§ EXERCISE PROMPT
Lay out the material below as a Markdown table with two columns, Row and Line. Number each line, and leave out blank lines.

Data listing
::::

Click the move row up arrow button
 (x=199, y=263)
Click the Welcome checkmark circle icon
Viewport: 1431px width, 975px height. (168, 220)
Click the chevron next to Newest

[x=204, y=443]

::::

§ OUTPUT OF THE TASK
| Row | Line |
|---|---|
| 1 | Click the move row up arrow button |
| 2 |  (x=199, y=263) |
| 3 | Click the Welcome checkmark circle icon |
| 4 | Viewport: 1431px width, 975px height. (168, 220) |
| 5 | Click the chevron next to Newest |
| 6 | [x=204, y=443] |